▶ Qué se pide
1) Copia el texto sobre las elecciones en Irán empezando en "Durante dos semanas, mis" y terminando en "apenas un 33,75%.", pero cambia "mis vecinos" por "los vecinos".
2) En el texto sobre las elecciones en Irán, ¿por qué dice Mehdi que comparte la sensación de que hubo un golpe de Estado? Contesta en una a tres frases.
3) Sigue escribiendo el texto sobre las elecciones en Irán a partir de la última frase que aparece.

▶ Fragmento elegido
┌──
La fractura de Irán
Las manifestaciones contra el resultado electoral reflejan la enconada lucha de poder que se vive en la cúpula gobernante de un país cuya sociedad ha sido 'militarizada' por el islamismo. EL PAÍS reconstruye las claves de ese enfrentamiento
Las siluetas de las cuatro chicas sobre la terraza parecen sombras de teatro chino. Son muy jóvenes. Pero cualquier atisbo de fragilidad desaparece cuando a eso de las nueve y media de la noche entonan a coro el Allah-u akbar y el Morg dar diktator (Dios es el más grande y Muerte al dictador), como hace 30 años hicieran sus padres para librarse de la tiranía del sha. Enseguida, desde un edificio cercano, una potente voz masculina secundada por las más aflautadas de dos o tres chavales, tal vez un padre y sus hijos, responden repitiendo las consignas. Como si se hubieran puesto de acuerdo en el guión, otros vecinos se van sumando. Por las ventanas de las escaleras iluminadas se aprecian sus siluetas subiendo apresuradas hacia las azoteas. A las diez, no falla, alguien une un trombón a la protesta.
Los "amotinados" son jóvenes, profesionales, artistas, mujeres. No niños ricos, como dicen los de Ahmadineyad
En alguna parte de la cúpula gobernante se alcanzó un consenso para respaldar la candidatura de Musaví
Jamenei ha amparado la revisión del recuento de votos. Pero si se ve en apuros, hay quien cree que mandará disparar
En la oscuridad de Teherán no reconozco a ninguno de esos improvisados cantantes. Sin embargo, los he visto pocos días antes en las caravanas electorales donde el activismo político se unía a las ganas de diversión. Sólo que ya no es un juego. Al cerrarse las urnas el día 12, se terminó el espejismo de libertad en Irán y lo que está en juego, sobre todo para los más jóvenes, es su futuro. Las cintas y los pañuelos verdes que constituían el símbolo del candidato que apoyaron les delatan ahora como "amotinados". De tales les ha calificado un comunicado oficial.
Durante dos semanas, mis vecinos, gente de clase media como la que se encuentra en cualquier ciudad europea, se entusiasmaron con el descafeinado juego democrático que permite la República Islámica. Se movilizaron como nunca para hacer realidad a través de las urnas sus deseos de una sociedad más abierta, más tolerante y que les ofrezca más oportunidades. Contra todo pronóstico, Mir Hosein Musaví, el aspirante en el que habían puesto sus esperanzas, no sólo perdió, sino que quedó humillado por el aplastante triunfo del presidente en ejercicio, Mahmud Ahmadineyad. El 62,63% frente a apenas un 33,75%.
"Las elecciones siempre han suscitado dudas, pero en esta ocasión el fraude y las mentiras rebasan todos los límites. Sentimos que el Gobierno nos ha insultado y humillado. El voto es algo muy personal y el Gobierno lo ha violado. Por eso comparto la sensación de que han dado un golpe de Estado", explica Mehdi en su domicilio cercano a la plaza de Haft-e Tir.
└──
▶ Registros dados
┌──
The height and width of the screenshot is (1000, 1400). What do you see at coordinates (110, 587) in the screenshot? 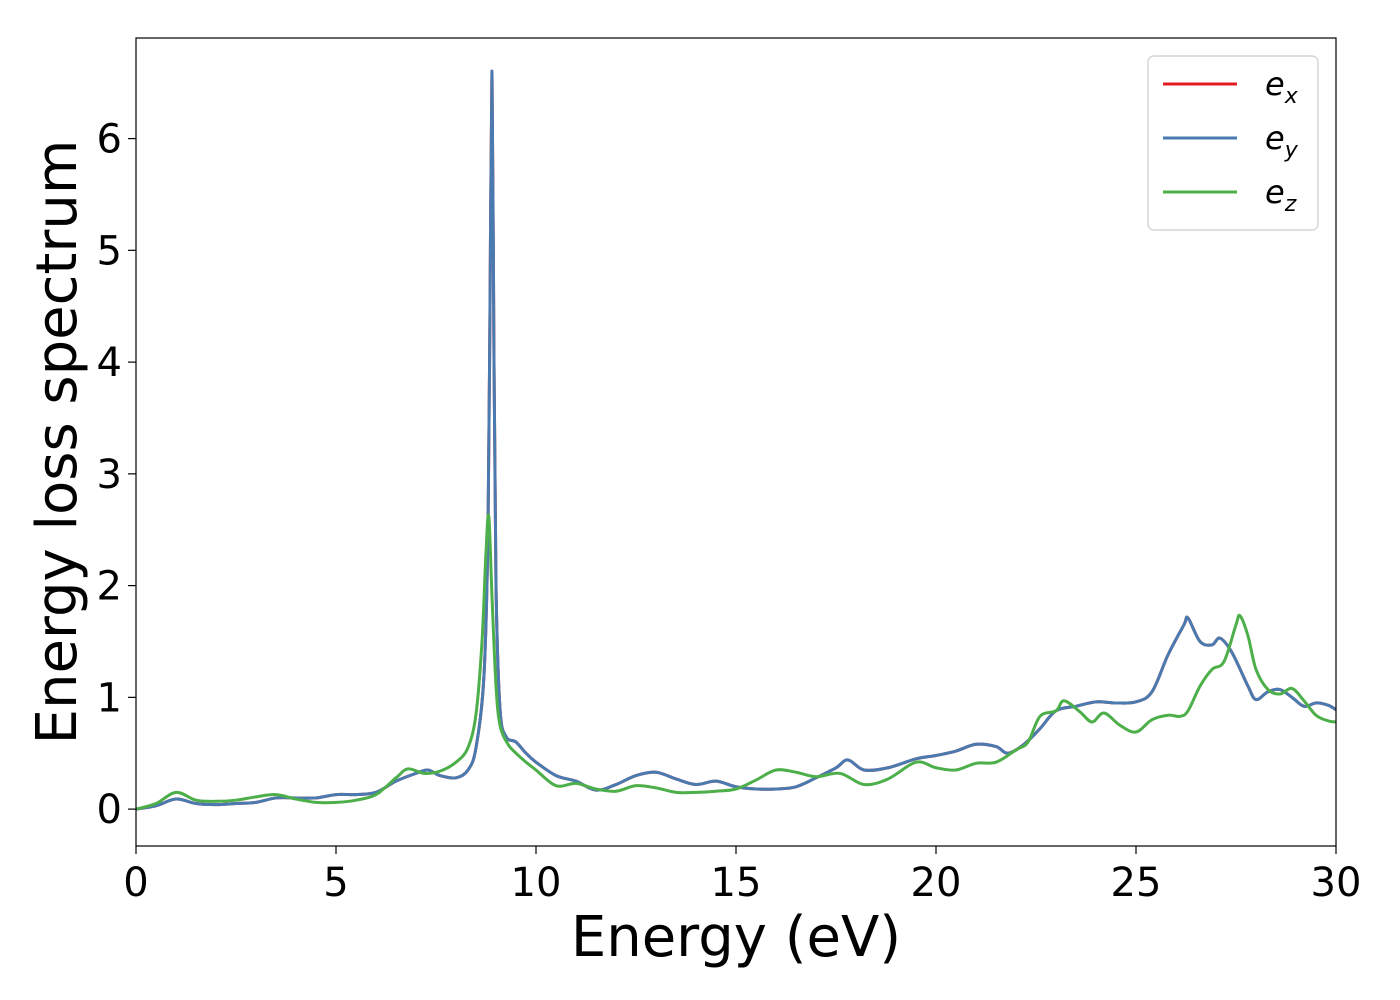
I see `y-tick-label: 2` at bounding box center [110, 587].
└──
┌──
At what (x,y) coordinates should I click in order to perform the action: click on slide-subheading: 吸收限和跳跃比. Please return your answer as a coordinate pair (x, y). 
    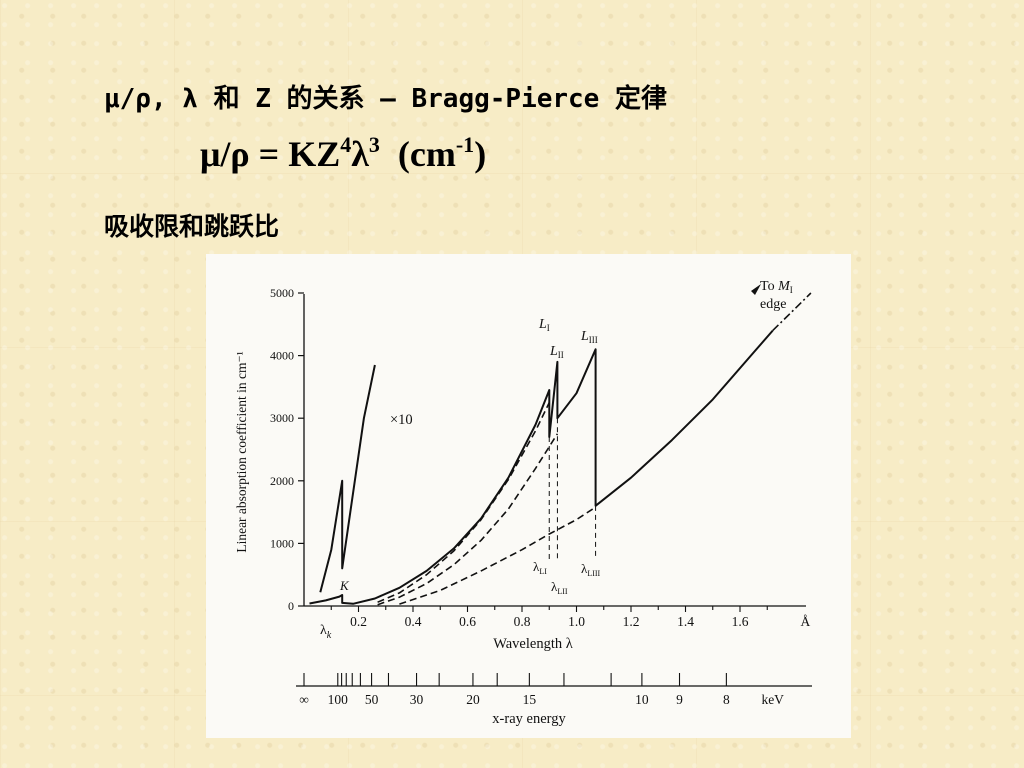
└──
┌──
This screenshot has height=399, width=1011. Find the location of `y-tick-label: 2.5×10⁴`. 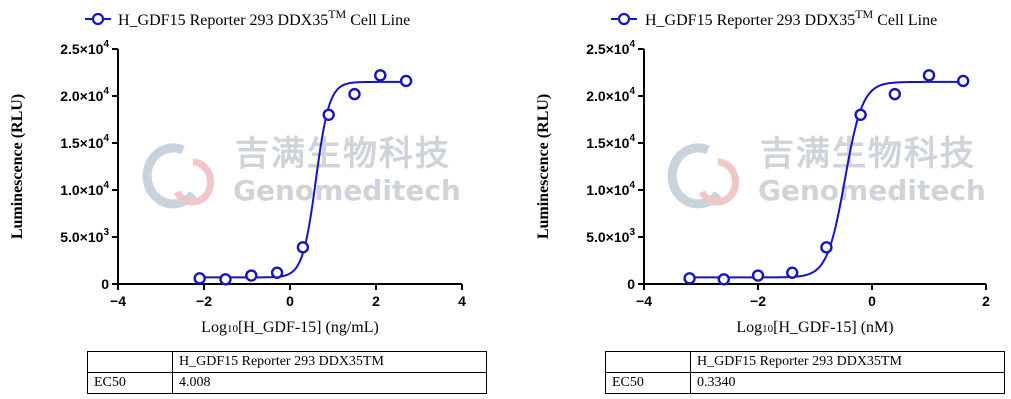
└──
▶ Respuestas
1)
Durante dos semanas, los vecinos, gente de clase media como la que se encuentra en cualquier ciudad europea, se entusiasmaron con el descafeinado juego democrático que permite la República Islámica. Se movilizaron como nunca para hacer realidad a través de las urnas sus deseos de una sociedad más abierta, más tolerante y que les ofrezca más oportunidades. Contra todo pronóstico, Mir Hosein Musaví, el aspirante en el que habían puesto sus esperanzas, no sólo perdió, sino que quedó humillado por el aplastante triunfo del presidente en ejercicio, Mahmud Ahmadineyad. El 62,63% frente a apenas un 33,75%.

2) Porque cree que esta vez el fraude y las mentiras rebasaron todos los límites. Siente que el Gobierno los ha insultado y humillado y que ha violado el voto, que es algo muy personal.

3)
Este músico de 29 años tiene poca pinta de amotinado. A no ser que considere delito la raya verde en el cuello y las mangas de su polo negro. Aún no había nacido cuando se produjo la revolución islámica que cambió su país para siempre. Durante los años de plomo de la guerra con Irak era un niño. Así que creció sin todo el bagaje que arrastran los más mayores y creyendo las promesas de libertad de sus líderes. Como muchos otros de su generación, votó al reformista Mohamed Jatamí e incluso se movilizó en la segunda vuelta de las elecciones de 2005, tras haberse abstenido en la primera por falta de ilusión.
Desde que se anunciaran los resultados electorales, Mehdi ha estado en todas las manifestaciones. Se llevó dos buenos golpes de porra durante la primera protesta espontánea, frente al Ministerio del Interior, el sábado 13, y no esconde que tuvo miedo. Hasta el lunes. "Cuando ese día fui a la plaza de Enghelab y vi la multitud, sentí que no estaba solo y me tranquilicé. Ahora siento responsabilidad y me digo a mí mismo que mi vida no es más valiosa que la de los demás".
El resto de sus amigos opina como él. Y no son niños ricos del norte de Teherán, como pretenden los partidarios de Ahmadineyad. Mehdi comparte un modesto apartamento de una habitación con su madre y un hermano en el centro de la capital. Es una zona de clase media trabajadora, sin ninguna pretensión. Concede que el resultado electoral ha actuado de catalizador para las protestas, pero esa marea humana que sale a la calle cada día desde que se dio a conocer tiene también una larga lista de agravios.
"Es la insatisfacción de cuatro años; la presión económica, cultural y social que hemos sufrido", resume el joven músico. Como decenas de otros entrevistados por este diario durante las últimas semanas, Mehdi menciona la inflación, la policía moral, la falta de espacio para respirar y pensar de forma independiente. "El precio de la vivienda se ha disparado desde que Ahmadineyad llegó al Gobierno; la carne se ha convertido en un artículo de lujo y han aumentado los obstáculos para las actividades culturales". Pero más allá de hechos concretos, muchos iraníes han sentido que les faltaban al respeto.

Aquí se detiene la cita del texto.